Jun 28, 2016 11:27 PM EDT
There are piles of information and research regarding HIV cure and HIV vaccine. Scientists are trying to find a vaccine - quick enough to 'switch on' the immune response. A new study on HIV vaccine claims that the immune system from an infant is able to produce broadly neutralizing antibodies against HIV - one year after the infection.
In the study, scientists observed an HIV-infected infant's blood. The infant was born an HIV negative but was infected at the age of four months. The evidence showed infant's blood contained polyclonal response - an immune response that gives more protection against HIV variants. The scientists also found that the infant's blood sample is able to produce 'HIV-block' within a shorter period of time.
Infant's broadly neutralizing antibodies can create fast-response HIV vaccine
Dr. Julie Overbaugh, senior researcher at Fred Hutchinson Cancer Research Center who observes HIV transmission mechanisms on adults, explained that this finding is in contrast to the HIV in adults. HIV that infects adult cannot be controlled by their bodies but the case is different when observing infant's blood and how the immune system is quickly responding.

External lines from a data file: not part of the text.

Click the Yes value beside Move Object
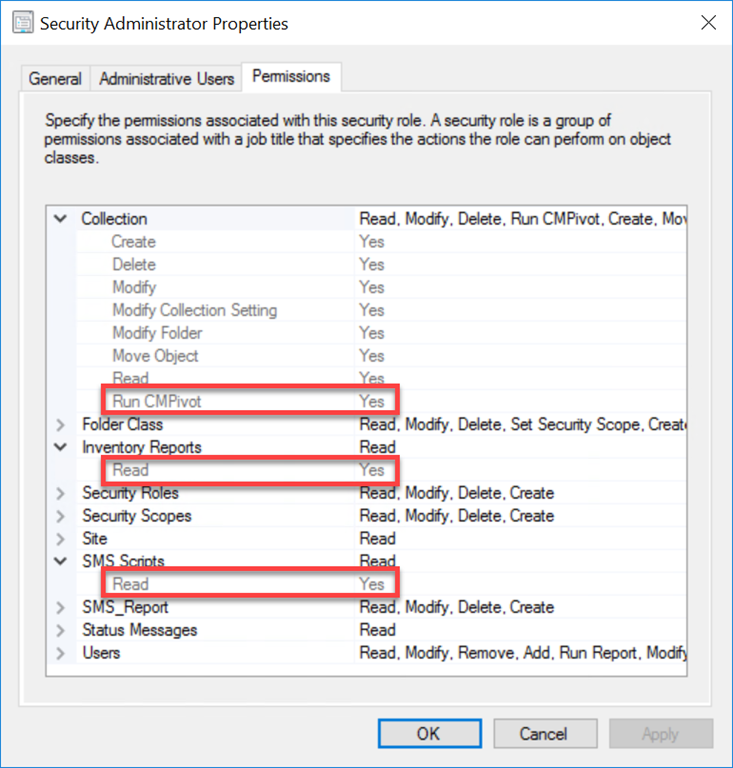 pyautogui.click(x=372, y=356)
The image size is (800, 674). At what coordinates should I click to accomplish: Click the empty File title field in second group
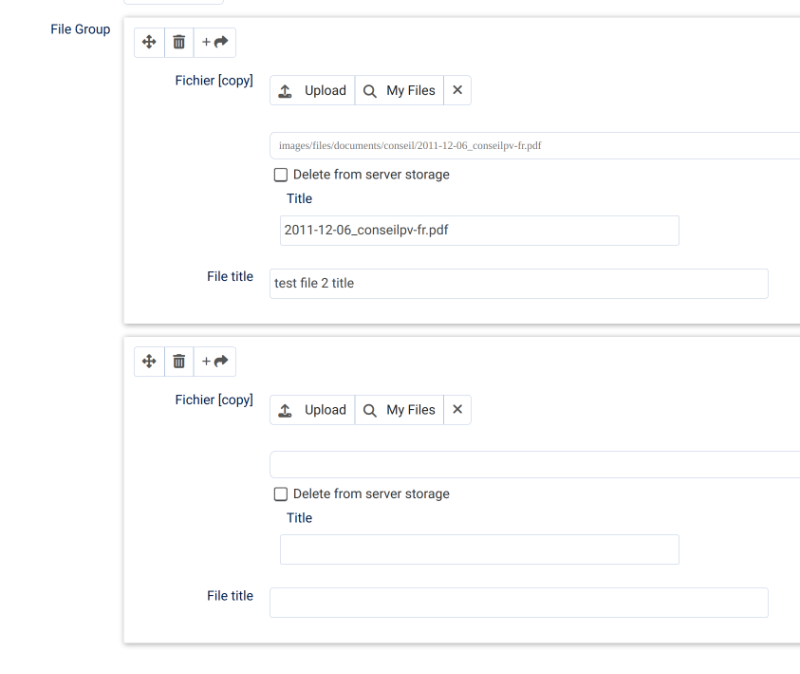point(519,603)
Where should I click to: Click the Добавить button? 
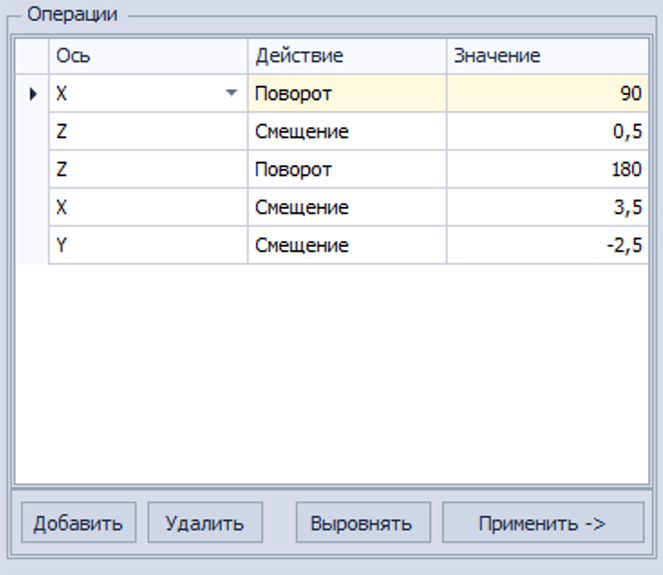79,522
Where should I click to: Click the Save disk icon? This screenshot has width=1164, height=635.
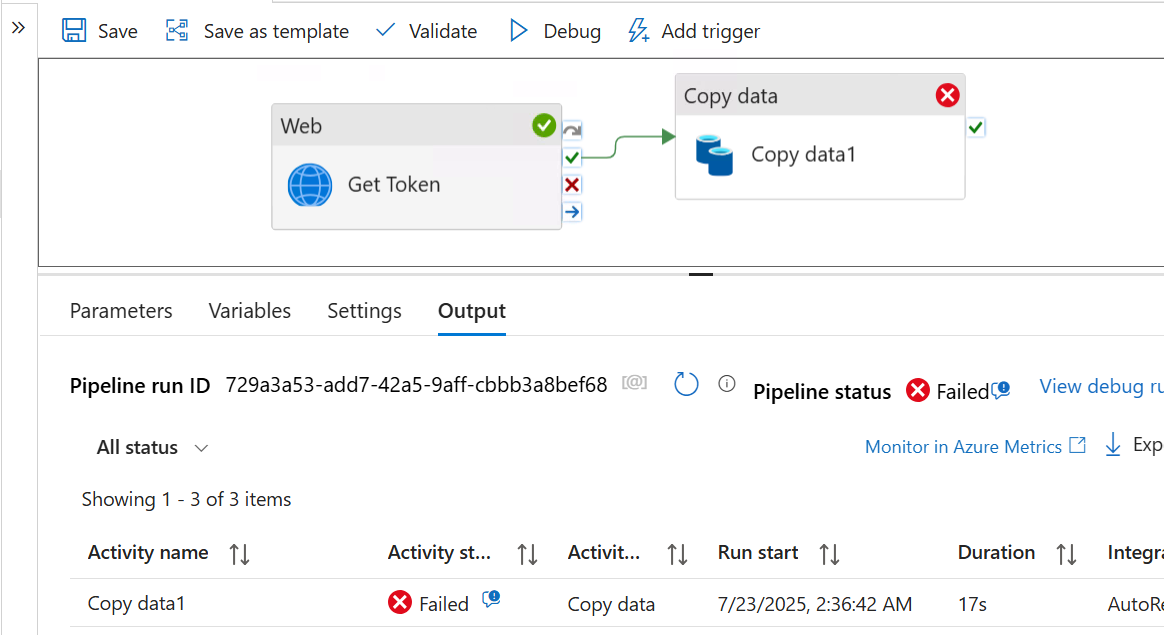click(x=74, y=31)
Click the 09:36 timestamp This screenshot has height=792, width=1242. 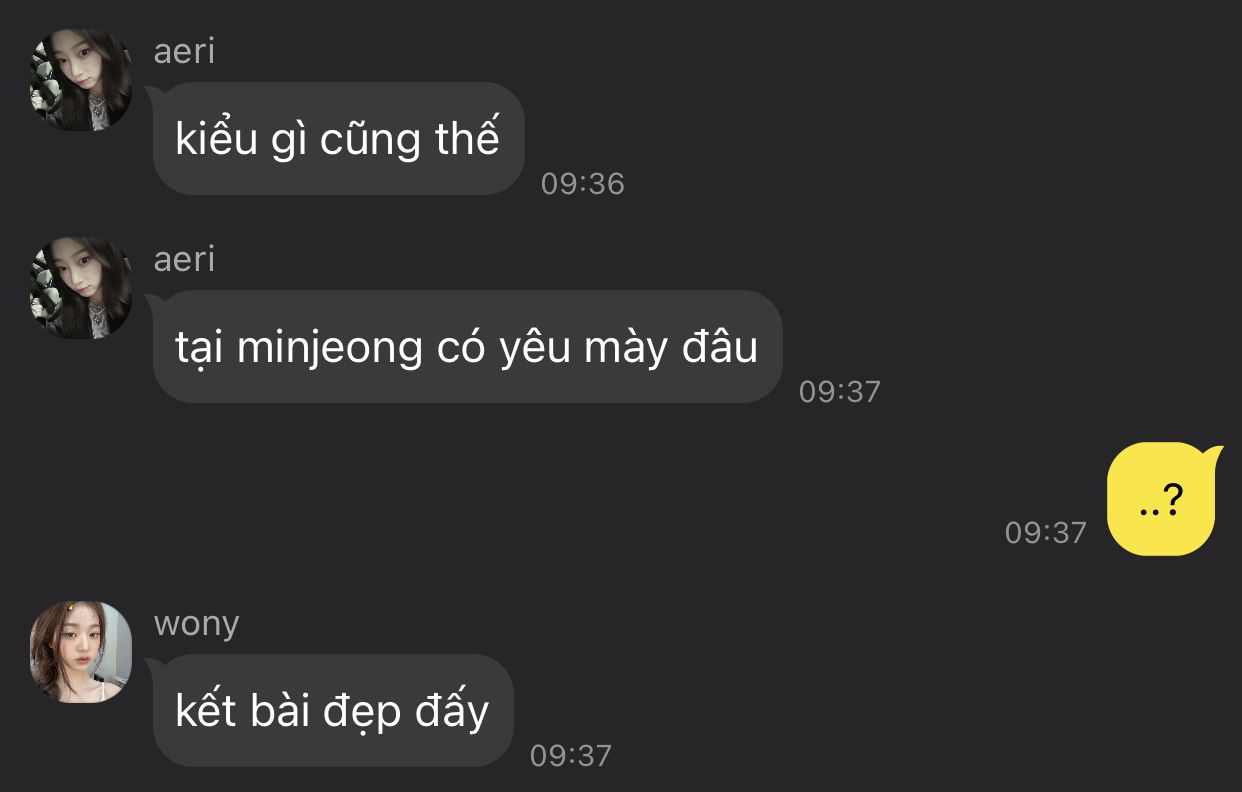coord(583,183)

The infant's immune system is unique especially when scientists realized how broadly neutralizing antibodies are produced in a short period of time. Early childhood vaccination could possibly lead to better protection against HIV.
Infant's broadly neutralizing antibodies do not need many tweaks
Unlike in adult's, infant antibodies are produced quickly and it doesn't take many tweaks to produce. This makes it an exciting finding that gives hope to HIV vaccine production that has better response and block pathogen relatively quicker, Fred Hutchinson Cancer Research Center claimed.
Dr. Overbaugh and her team are already conducting further research on other infant's blood sample to get better understanding on the HIV virus structure. The scientists also hope to obtain more evidences to produce fast response HIV vaccine.